Preheat the oven to 375 degrees F, then turn down to 200 degrees F.

Set a wire rack on a baking sheet and place a single layer of bread slices on the rack. Place in the preheated oven and bake, slowly, turning once, until the bread is hard, crunchy, and dry all the way through, but not browned. This is a fairly slow process, it might take 45 to 60 minutes, but set the timer at 20-minute intervals to remind you to check. You will either need to do 2 sheets worth of bread (in which case, reverse their positions in the oven halfway through), or repeat the toasting again until all bread is prepared. Remove the dry bread from the oven and let cool.

Coarsely crumble the bread into a large bowl. Add the onion and leafy celery and toss to combine. Measure the sage (starting with the smaller amount) into your hands and rub the leaves back and forth in your palms until they crumble. Add the sage to the bread mixture. Pour the melted butter over the mixture and toss well to combine. Add the soaked dried fruit and toss again. The dressing should still be dry. Begin adding the liquid, a combination of vegetable stock and the reserved fruit soaking liquid. Use more stock than juice, and use just enough to moisten the dressing without making it soggy. Keep tossing, adding stock as needed. Add tamari, starting with about 1 tablespoon. Taste for salt and add it and plenty of pepper to taste. Add more sage, dried basil or oregano, if you like. The stuffing can be prepared to this point and stored, covered and refrigerated, overnight.

On the day you plan to stuff the pumpkin, preheat the oven to 375 degrees F.

If not using nonstick baking dish, spray one large enough to accommodate the pumpkin with cooking spray.

Stuff the dressing into the cavity of the prepared pumpkin, topping with the pumpkin’s cap. Place the stuffed pumpkin in the prepared baking dish. Place in the preheated oven and bake until the pumpkin is slightly brown and looks a bit collapsed in on itself, about 40 minutes.
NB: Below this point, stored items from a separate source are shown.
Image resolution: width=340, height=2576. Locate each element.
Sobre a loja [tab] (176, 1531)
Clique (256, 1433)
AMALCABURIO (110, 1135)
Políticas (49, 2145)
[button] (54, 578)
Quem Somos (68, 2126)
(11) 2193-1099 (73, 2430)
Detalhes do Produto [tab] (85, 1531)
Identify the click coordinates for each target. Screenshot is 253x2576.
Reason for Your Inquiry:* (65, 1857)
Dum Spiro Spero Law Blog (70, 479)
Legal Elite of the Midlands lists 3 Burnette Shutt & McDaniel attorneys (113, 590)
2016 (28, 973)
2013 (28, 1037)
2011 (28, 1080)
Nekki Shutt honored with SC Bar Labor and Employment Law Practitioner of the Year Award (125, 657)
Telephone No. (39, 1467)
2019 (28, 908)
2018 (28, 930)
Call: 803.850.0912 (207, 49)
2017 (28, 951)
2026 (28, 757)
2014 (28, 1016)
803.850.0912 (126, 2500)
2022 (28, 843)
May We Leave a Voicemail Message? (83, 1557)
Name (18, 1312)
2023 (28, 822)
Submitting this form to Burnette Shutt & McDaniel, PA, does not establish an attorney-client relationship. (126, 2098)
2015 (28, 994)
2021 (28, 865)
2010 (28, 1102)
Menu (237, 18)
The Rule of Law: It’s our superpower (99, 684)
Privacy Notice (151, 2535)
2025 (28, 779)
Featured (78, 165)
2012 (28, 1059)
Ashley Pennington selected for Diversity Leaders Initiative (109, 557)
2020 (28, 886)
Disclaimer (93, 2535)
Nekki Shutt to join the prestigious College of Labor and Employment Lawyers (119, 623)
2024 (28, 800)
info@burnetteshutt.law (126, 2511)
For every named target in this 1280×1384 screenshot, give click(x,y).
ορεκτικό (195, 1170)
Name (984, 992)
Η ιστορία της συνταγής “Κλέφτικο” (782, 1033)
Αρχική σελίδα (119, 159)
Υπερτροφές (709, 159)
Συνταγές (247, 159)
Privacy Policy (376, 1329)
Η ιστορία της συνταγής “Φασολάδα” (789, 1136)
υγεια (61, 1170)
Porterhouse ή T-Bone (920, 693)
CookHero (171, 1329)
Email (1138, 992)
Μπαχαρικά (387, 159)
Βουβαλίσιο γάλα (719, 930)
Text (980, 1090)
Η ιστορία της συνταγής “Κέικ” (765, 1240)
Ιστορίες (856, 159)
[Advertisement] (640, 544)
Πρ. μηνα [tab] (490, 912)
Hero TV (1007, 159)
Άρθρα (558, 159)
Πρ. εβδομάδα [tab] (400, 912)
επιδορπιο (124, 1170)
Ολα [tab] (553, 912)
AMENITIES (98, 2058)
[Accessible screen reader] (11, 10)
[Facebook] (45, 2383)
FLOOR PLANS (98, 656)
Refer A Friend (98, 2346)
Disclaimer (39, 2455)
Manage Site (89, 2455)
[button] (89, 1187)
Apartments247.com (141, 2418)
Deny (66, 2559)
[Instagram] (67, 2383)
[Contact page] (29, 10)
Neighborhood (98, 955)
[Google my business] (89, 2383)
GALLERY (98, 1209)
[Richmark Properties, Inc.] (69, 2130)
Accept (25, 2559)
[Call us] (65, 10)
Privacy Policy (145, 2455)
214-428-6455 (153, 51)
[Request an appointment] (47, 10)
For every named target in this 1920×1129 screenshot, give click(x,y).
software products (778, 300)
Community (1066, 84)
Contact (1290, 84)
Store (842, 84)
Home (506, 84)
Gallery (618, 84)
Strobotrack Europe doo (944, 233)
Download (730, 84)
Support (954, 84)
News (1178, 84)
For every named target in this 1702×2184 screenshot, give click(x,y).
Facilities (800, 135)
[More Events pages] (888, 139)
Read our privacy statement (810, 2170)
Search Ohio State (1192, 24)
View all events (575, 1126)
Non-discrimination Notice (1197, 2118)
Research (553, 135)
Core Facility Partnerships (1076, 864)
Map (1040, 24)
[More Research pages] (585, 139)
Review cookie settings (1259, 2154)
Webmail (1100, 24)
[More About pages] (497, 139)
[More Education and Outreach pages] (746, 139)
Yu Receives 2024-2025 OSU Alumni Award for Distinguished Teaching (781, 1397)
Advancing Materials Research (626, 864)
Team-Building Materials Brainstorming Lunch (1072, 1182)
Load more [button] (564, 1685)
Serve whole, at the table.

To prepare pumpkin >
Buff-colored varieties are sweeter by far than the bright orange ones.
Cut off and reserve a lid, as in preparing a jack-o’-lantern. Scoop out all seeds and fibers.
Put an inch or two of water in a large pot. Place the pumpkin, cut-side down, in the water, cap wedged in near it.
Bring to a boil over high heat. Cover tightly and steam for 10 to 15 minutes to precook slightly.
Remove the pot from the heat and let cool.
When cool, remove from the pot.
Season the inside with salt, pepper, a little tamari, Pickapeppa and brown sugar, rubbing this into the exposed interior flesh after steaming.